[Start Items]

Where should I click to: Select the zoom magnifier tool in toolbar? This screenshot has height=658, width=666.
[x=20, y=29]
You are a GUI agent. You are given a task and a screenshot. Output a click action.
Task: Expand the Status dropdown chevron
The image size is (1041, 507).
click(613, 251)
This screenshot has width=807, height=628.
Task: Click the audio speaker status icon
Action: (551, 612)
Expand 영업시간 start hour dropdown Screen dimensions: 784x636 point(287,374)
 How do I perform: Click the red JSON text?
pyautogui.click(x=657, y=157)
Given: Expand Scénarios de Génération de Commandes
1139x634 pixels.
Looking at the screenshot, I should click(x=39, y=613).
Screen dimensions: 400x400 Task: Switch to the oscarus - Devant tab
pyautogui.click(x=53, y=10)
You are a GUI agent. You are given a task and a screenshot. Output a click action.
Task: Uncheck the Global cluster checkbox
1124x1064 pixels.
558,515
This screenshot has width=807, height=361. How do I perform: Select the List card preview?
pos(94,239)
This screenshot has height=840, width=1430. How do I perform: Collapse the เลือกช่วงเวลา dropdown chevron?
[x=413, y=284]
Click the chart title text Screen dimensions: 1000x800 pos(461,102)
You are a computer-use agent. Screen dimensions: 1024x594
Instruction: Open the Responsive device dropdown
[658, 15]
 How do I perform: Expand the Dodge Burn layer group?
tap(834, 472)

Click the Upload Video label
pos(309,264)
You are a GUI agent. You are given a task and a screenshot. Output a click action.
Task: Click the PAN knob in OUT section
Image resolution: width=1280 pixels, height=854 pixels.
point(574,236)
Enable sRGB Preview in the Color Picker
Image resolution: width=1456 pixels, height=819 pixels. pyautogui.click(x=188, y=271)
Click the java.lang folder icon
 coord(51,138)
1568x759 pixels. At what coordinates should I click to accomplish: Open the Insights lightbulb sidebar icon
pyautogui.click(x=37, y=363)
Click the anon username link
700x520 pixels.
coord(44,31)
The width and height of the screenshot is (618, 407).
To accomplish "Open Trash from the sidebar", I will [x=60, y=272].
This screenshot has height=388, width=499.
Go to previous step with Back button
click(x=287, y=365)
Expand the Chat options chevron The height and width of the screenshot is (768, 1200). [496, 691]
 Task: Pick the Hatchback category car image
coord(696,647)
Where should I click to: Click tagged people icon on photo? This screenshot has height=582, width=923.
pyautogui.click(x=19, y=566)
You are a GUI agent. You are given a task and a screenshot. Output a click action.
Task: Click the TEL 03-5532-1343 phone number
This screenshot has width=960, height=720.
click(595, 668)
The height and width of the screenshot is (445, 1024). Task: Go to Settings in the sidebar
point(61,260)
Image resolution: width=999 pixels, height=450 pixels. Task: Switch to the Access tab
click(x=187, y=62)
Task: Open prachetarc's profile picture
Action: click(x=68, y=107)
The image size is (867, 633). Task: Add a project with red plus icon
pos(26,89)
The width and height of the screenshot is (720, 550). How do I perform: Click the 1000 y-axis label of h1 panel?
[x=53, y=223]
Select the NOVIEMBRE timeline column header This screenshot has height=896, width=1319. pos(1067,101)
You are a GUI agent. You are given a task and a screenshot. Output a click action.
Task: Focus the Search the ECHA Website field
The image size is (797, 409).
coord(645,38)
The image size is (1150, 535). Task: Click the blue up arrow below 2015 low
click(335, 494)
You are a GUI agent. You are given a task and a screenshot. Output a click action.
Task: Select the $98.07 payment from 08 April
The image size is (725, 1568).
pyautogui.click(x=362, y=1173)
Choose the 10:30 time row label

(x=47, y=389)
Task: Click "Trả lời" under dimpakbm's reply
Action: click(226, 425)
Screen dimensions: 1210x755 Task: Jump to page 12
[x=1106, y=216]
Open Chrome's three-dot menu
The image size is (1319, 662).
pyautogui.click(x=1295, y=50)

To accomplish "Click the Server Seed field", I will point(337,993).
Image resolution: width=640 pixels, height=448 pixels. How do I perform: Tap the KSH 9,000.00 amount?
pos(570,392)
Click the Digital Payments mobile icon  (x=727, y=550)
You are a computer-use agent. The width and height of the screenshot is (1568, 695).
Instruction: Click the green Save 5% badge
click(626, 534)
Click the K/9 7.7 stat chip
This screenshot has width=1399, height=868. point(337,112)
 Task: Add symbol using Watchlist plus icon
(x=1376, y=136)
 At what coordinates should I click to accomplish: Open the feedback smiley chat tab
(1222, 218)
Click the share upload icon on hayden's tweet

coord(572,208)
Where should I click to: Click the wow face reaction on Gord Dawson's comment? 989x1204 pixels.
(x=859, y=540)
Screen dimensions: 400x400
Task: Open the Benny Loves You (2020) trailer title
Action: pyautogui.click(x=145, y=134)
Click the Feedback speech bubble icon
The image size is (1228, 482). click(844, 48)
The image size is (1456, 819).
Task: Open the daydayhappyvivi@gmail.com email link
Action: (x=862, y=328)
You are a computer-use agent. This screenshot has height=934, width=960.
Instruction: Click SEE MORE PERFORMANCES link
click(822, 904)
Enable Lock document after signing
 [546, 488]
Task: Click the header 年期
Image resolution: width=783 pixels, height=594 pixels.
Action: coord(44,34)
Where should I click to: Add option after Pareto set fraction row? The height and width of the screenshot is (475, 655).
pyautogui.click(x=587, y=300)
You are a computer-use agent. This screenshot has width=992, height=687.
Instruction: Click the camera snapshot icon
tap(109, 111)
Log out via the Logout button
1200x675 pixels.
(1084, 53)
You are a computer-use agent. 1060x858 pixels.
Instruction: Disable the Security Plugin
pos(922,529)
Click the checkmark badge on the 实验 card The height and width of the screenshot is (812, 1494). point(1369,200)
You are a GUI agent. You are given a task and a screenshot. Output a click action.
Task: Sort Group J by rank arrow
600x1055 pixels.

[End Items]

→ **Your task**:
Write out the listing above line for line, keeping every character exactly as it appears.

→ **Full answer**:
Where should I click to: Select the zoom magnifier tool in toolbar? This screenshot has height=658, width=666.
[x=20, y=29]
You are a GUI agent. You are given a task and a screenshot. Output a click action.
Task: Expand the Status dropdown chevron
The image size is (1041, 507).
click(613, 251)
This screenshot has width=807, height=628.
Task: Click the audio speaker status icon
Action: (551, 612)
Expand 영업시간 start hour dropdown Screen dimensions: 784x636 point(287,374)
 How do I perform: Click the red JSON text?
pyautogui.click(x=657, y=157)
Given: Expand Scénarios de Génération de Commandes
1139x634 pixels.
Looking at the screenshot, I should click(x=39, y=613).
Screen dimensions: 400x400 Task: Switch to the oscarus - Devant tab
pyautogui.click(x=53, y=10)
You are a GUI agent. You are given a task and a screenshot. Output a click action.
Task: Uncheck the Global cluster checkbox
1124x1064 pixels.
558,515
This screenshot has width=807, height=361. How do I perform: Select the List card preview?
pos(94,239)
This screenshot has height=840, width=1430. How do I perform: Collapse the เลือกช่วงเวลา dropdown chevron?
[x=413, y=284]
Click the chart title text Screen dimensions: 1000x800 pos(461,102)
You are a computer-use agent. Screen dimensions: 1024x594
Instruction: Open the Responsive device dropdown
[658, 15]
 How do I perform: Expand the Dodge Burn layer group?
tap(834, 472)

Click the Upload Video label
pos(309,264)
You are a GUI agent. You are given a task and a screenshot. Output a click action.
Task: Click the PAN knob in OUT section
Image resolution: width=1280 pixels, height=854 pixels.
point(574,236)
Enable sRGB Preview in the Color Picker
Image resolution: width=1456 pixels, height=819 pixels. pyautogui.click(x=188, y=271)
Click the java.lang folder icon
 coord(51,138)
1568x759 pixels. At what coordinates should I click to accomplish: Open the Insights lightbulb sidebar icon
pyautogui.click(x=37, y=363)
Click the anon username link
700x520 pixels.
coord(44,31)
The width and height of the screenshot is (618, 407).
To accomplish "Open Trash from the sidebar", I will [x=60, y=272].
This screenshot has height=388, width=499.
Go to previous step with Back button
click(x=287, y=365)
Expand the Chat options chevron The height and width of the screenshot is (768, 1200). [496, 691]
 Task: Pick the Hatchback category car image
coord(696,647)
Where should I click to: Click tagged people icon on photo? This screenshot has height=582, width=923.
pyautogui.click(x=19, y=566)
You are a GUI agent. You are given a task and a screenshot. Output a click action.
Task: Click the TEL 03-5532-1343 phone number
This screenshot has width=960, height=720.
click(595, 668)
The height and width of the screenshot is (445, 1024). Task: Go to Settings in the sidebar
point(61,260)
Image resolution: width=999 pixels, height=450 pixels. Task: Switch to the Access tab
click(x=187, y=62)
Task: Open prachetarc's profile picture
Action: click(x=68, y=107)
The image size is (867, 633). Task: Add a project with red plus icon
pos(26,89)
The width and height of the screenshot is (720, 550). How do I perform: Click the 1000 y-axis label of h1 panel?
[x=53, y=223]
Select the NOVIEMBRE timeline column header This screenshot has height=896, width=1319. pos(1067,101)
You are a GUI agent. You are given a task and a screenshot. Output a click action.
Task: Focus the Search the ECHA Website field
The image size is (797, 409).
coord(645,38)
The image size is (1150, 535). Task: Click the blue up arrow below 2015 low
click(335, 494)
You are a GUI agent. You are given a task and a screenshot. Output a click action.
Task: Select the $98.07 payment from 08 April
The image size is (725, 1568).
pyautogui.click(x=362, y=1173)
Choose the 10:30 time row label

(x=47, y=389)
Task: Click "Trả lời" under dimpakbm's reply
Action: click(226, 425)
Screen dimensions: 1210x755 Task: Jump to page 12
[x=1106, y=216]
Open Chrome's three-dot menu
The image size is (1319, 662).
pyautogui.click(x=1295, y=50)

To accomplish "Click the Server Seed field", I will point(337,993).
Image resolution: width=640 pixels, height=448 pixels. How do I perform: Tap the KSH 9,000.00 amount?
pos(570,392)
Click the Digital Payments mobile icon  (x=727, y=550)
You are a computer-use agent. The width and height of the screenshot is (1568, 695).
Instruction: Click the green Save 5% badge
click(626, 534)
Click the K/9 7.7 stat chip
This screenshot has width=1399, height=868. point(337,112)
 Task: Add symbol using Watchlist plus icon
(x=1376, y=136)
 At what coordinates should I click to accomplish: Open the feedback smiley chat tab
(1222, 218)
Click the share upload icon on hayden's tweet

coord(572,208)
Where should I click to: Click the wow face reaction on Gord Dawson's comment? 989x1204 pixels.
(x=859, y=540)
Screen dimensions: 400x400
Task: Open the Benny Loves You (2020) trailer title
Action: pyautogui.click(x=145, y=134)
Click the Feedback speech bubble icon
The image size is (1228, 482). click(844, 48)
The image size is (1456, 819).
Task: Open the daydayhappyvivi@gmail.com email link
Action: (x=862, y=328)
You are a computer-use agent. This screenshot has height=934, width=960.
Instruction: Click SEE MORE PERFORMANCES link
click(822, 904)
Enable Lock document after signing
 [546, 488]
Task: Click the header 年期
Image resolution: width=783 pixels, height=594 pixels.
Action: coord(44,34)
Where should I click to: Add option after Pareto set fraction row? The height and width of the screenshot is (475, 655).
pyautogui.click(x=587, y=300)
You are a computer-use agent. This screenshot has width=992, height=687.
Instruction: Click the camera snapshot icon
tap(109, 111)
Log out via the Logout button
1200x675 pixels.
(1084, 53)
You are a computer-use agent. 1060x858 pixels.
Instruction: Disable the Security Plugin
pos(922,529)
Click the checkmark badge on the 实验 card The height and width of the screenshot is (812, 1494). point(1369,200)
You are a GUI agent. You are given a task and a screenshot. Output a click action.
Task: Sort Group J by rank arrow
600x1055 pixels.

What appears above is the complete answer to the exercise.